しょうがないけど、酷すぎだろこりゃあよ。
俺は城門を抜け、近場にあった森に忍びこんだ。
森には獣や虫の声が聞こえる。
それとふふふと背後で笑う声。
驚いて振り返ると右手から朱殷色しゅいんいろのものが流れた。
痛っ! 誰だ! こんな酷いことするやつは。
ここまで酷いことを一日に二回も受けなくちゃいけないって、泣くぞ!
くそっ。どこにいんだ。
背中に傷が走った。だらだらと血が流れる。
痛えな。見えねえ。逃げるしかねえのか。
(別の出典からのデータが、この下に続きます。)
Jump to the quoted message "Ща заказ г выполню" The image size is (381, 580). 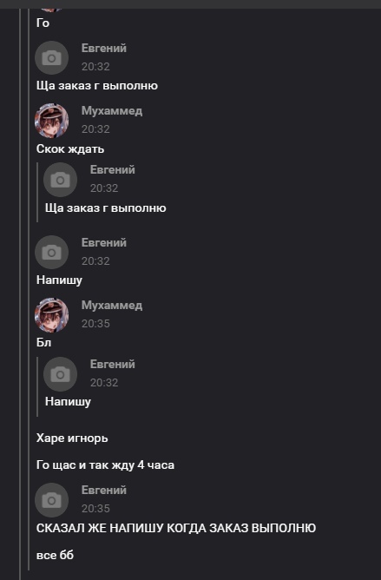click(105, 208)
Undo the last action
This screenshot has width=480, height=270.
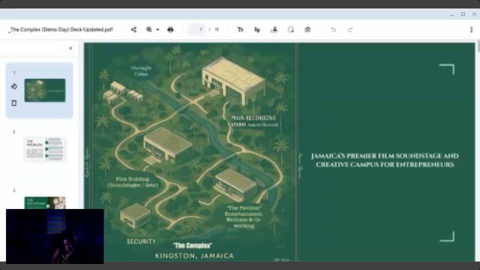[333, 30]
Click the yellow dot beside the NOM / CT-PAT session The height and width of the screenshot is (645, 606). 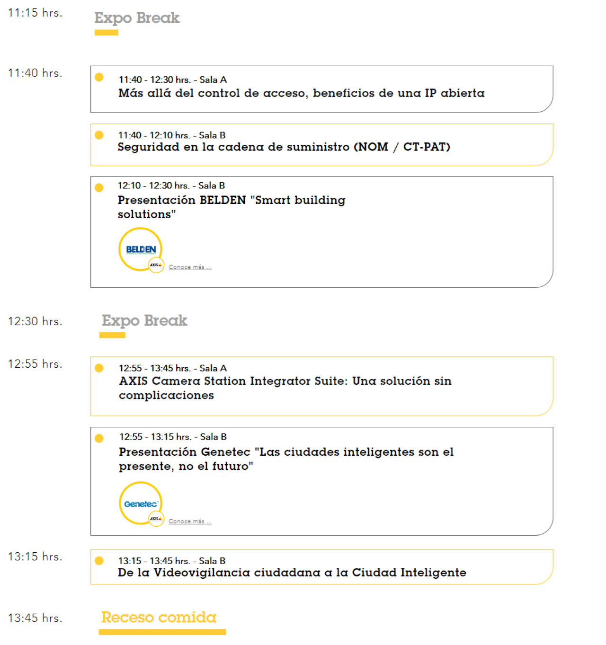coord(99,135)
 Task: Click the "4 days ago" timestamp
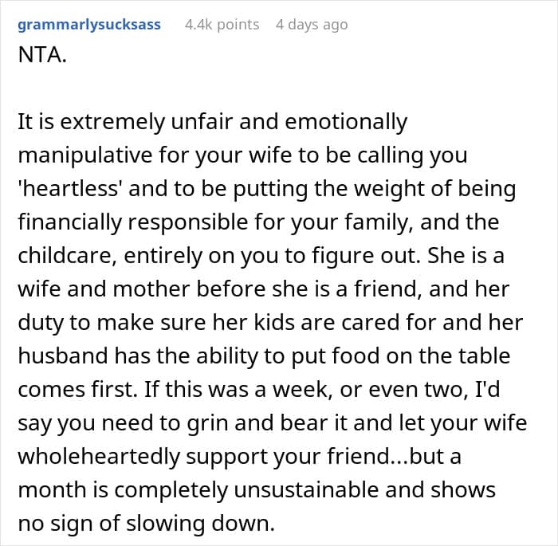click(312, 25)
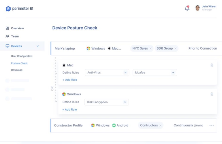Viewport: 222px width, 144px height.
Task: Delete the Mac rule set with trash icon
Action: (x=212, y=65)
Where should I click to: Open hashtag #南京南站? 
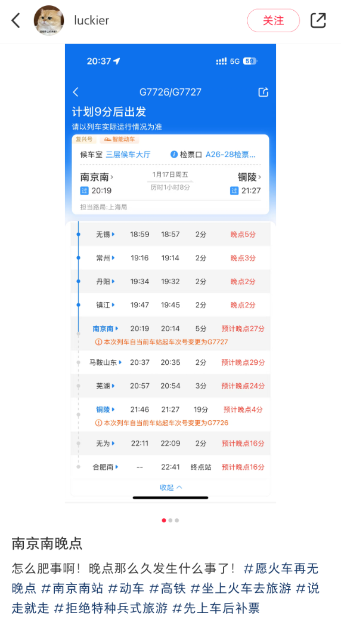(72, 588)
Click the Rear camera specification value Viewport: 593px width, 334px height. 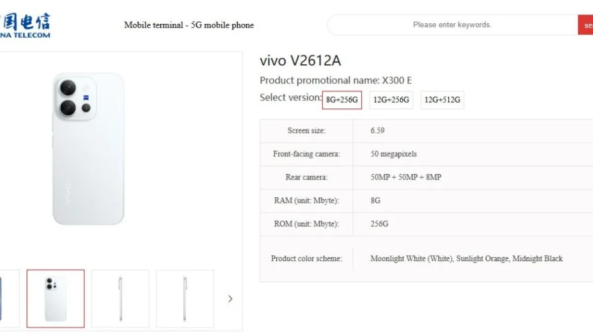[x=406, y=177]
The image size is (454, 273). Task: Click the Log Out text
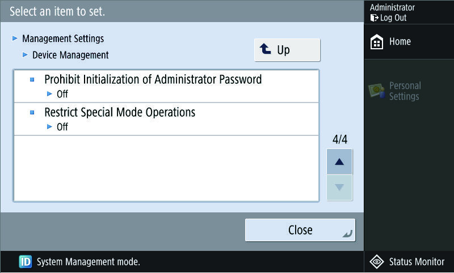(393, 18)
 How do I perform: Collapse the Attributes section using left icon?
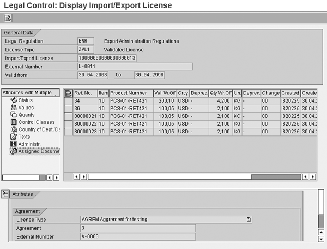[x=5, y=194]
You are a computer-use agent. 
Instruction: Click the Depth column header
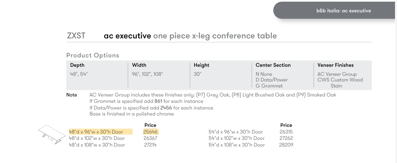(77, 65)
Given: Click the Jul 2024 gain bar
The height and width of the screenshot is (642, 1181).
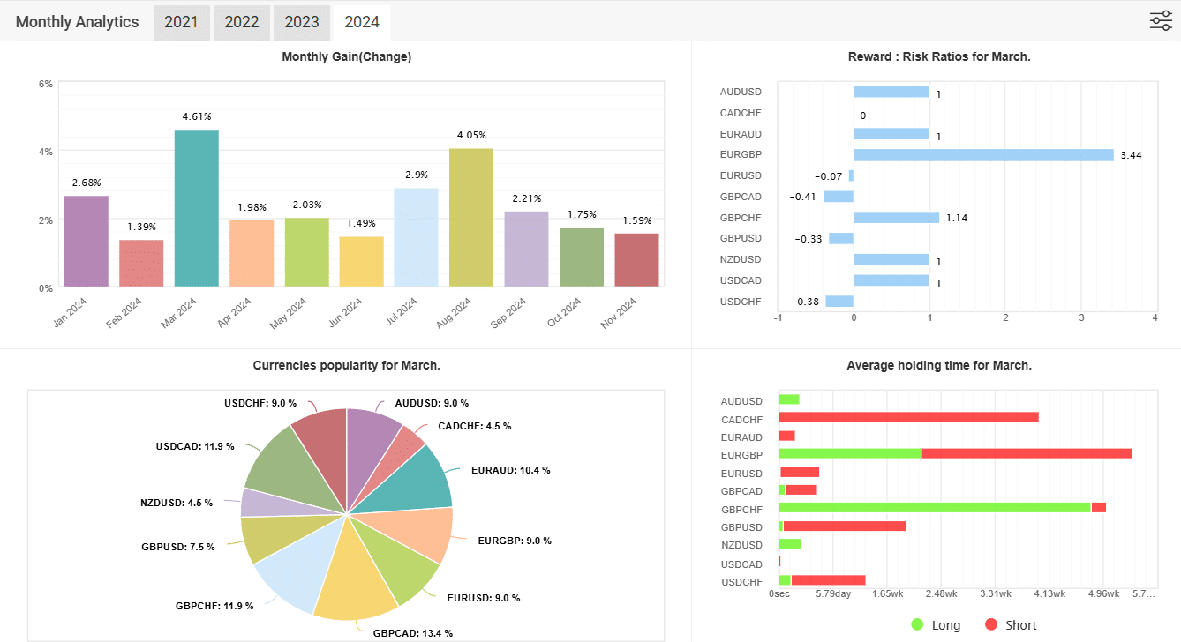Looking at the screenshot, I should 417,236.
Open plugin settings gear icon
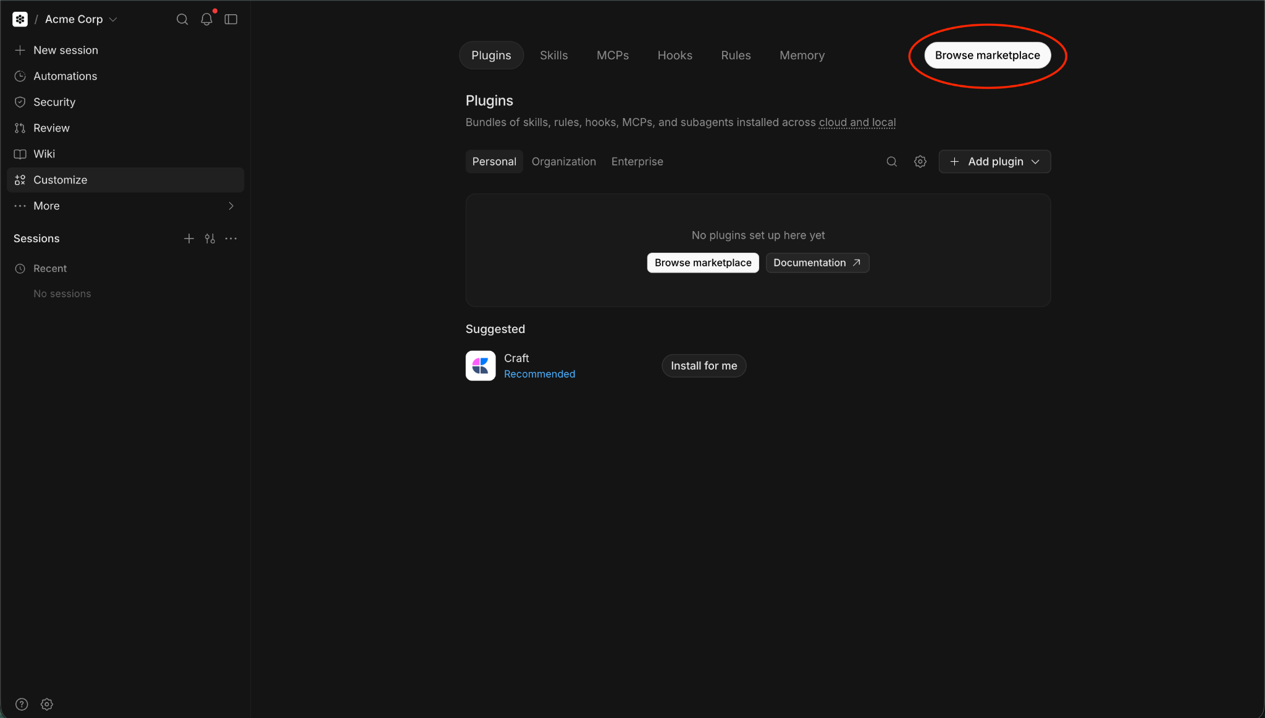 click(x=920, y=161)
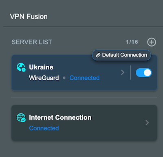Click the 1/16 server counter

[132, 42]
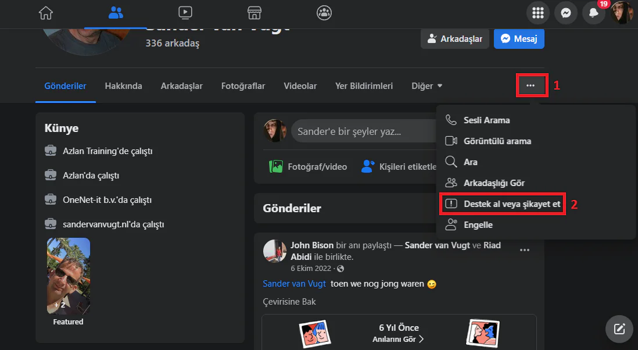Open the '...' more options button on profile

[x=532, y=85]
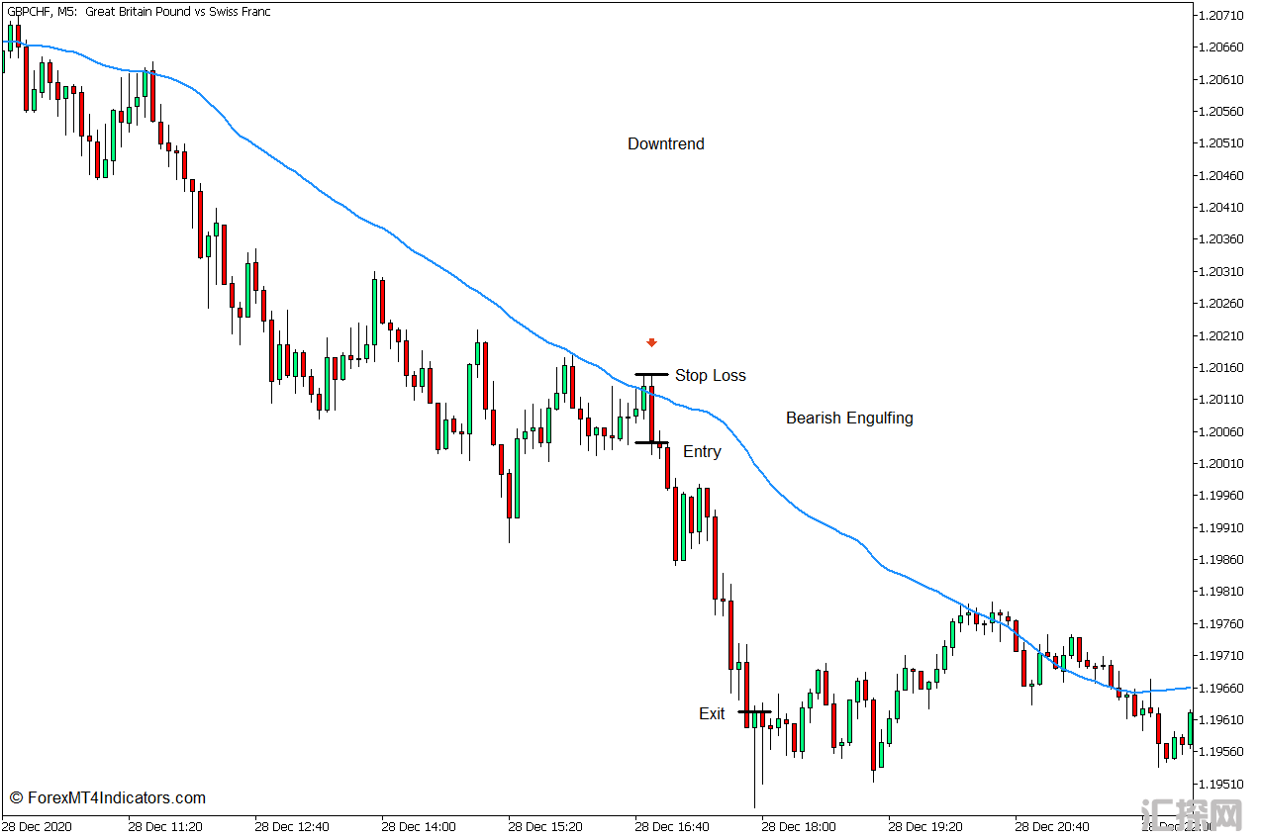
Task: Select the "Exit" text label
Action: coord(712,714)
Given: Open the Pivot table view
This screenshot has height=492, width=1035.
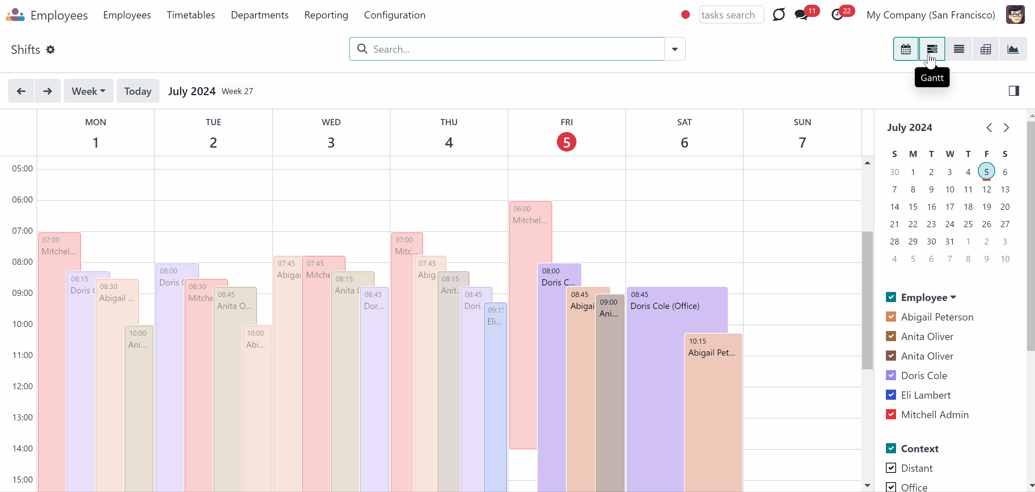Looking at the screenshot, I should [986, 49].
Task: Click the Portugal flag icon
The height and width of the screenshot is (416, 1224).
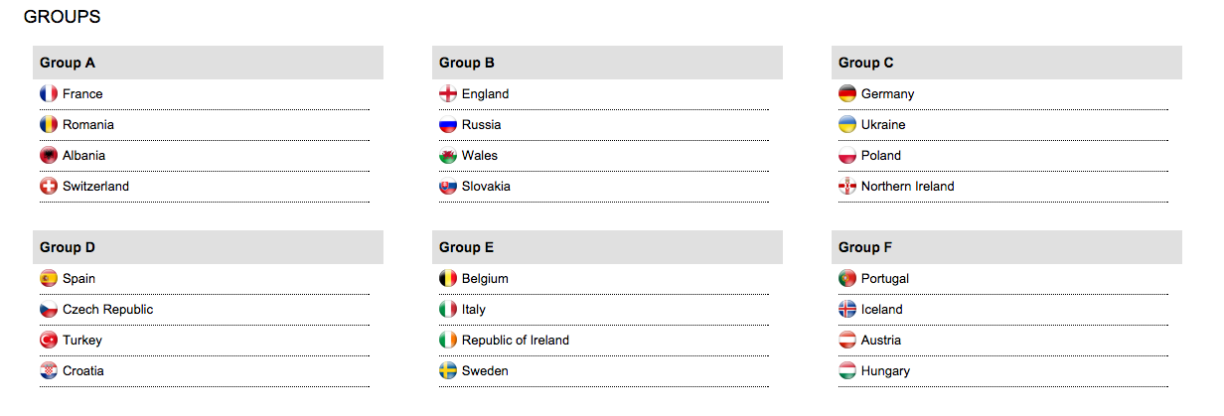Action: coord(847,278)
くそっ。
生い茂る草木をなぎ倒しながら逃げていた。
すると草木がなくなり、視線を上げた。
そこに現れたのは、料理やお土産の店舗が建ち並ぶ商店街だった。
俺は服についた草を払い、茂みを出た。
様々な物品は並んでいた。
しかし、肝心の人がいなかった。
人が居ない。
ここに住んでいた人たちはどこに行ったんだ。
気配すら感じられない。建物は先ほどまで使われていたように綺麗だ。
すごい町並みだ。高い建物がないというのも圧迫感がなくて非常にいい。
でもおかしいな。いくらなんでもきれいすぎる。
さっきまで誰かいたのか。
俺はいるかもわからない誰かを探して商店街の奥へ歩んでいった。
いい匂いがする。美味しそうだ。ジュルリ。
商店街に並ぶ食事はおいしそうだった。
手をつける訳にはいかない。けど、だんだんと手が伸びていったそのときだった。
「これはようこそいらっしゃいました。旅人の方ですかな。血たらたらですが大丈夫ですか」
ここにきて、初めての人間を見た。
タオルを俺に向けて、エプロンを首から着けた中年くらいのおじさんがそこには居た。
俺はすこし焦りながら、食事に伸びていた手を引いた。
まあ立ち話もなんですからと言って彼は俺を近くにある家に招待した。
彼は何のためにここで生きているんだろう。
ひとりで寂しくそうだな。
「そうです。ちょっと迷ってしまって。それでここにたどり着いたんですが、住む人はあなただけなんですか」
そう聞くと、彼は蔓延の笑みを俺に見せた。
「そうなんです。だから、あなたが来てくれて本当にうれしいんです。もう何十年と人と会話をしていないんです。そうだ。君がここの住人になってくれませんか」
彼はなにを言う。
俺がここに住むのか。
町はきれいだし、商店街に並ぶ食事も美味しそうだ。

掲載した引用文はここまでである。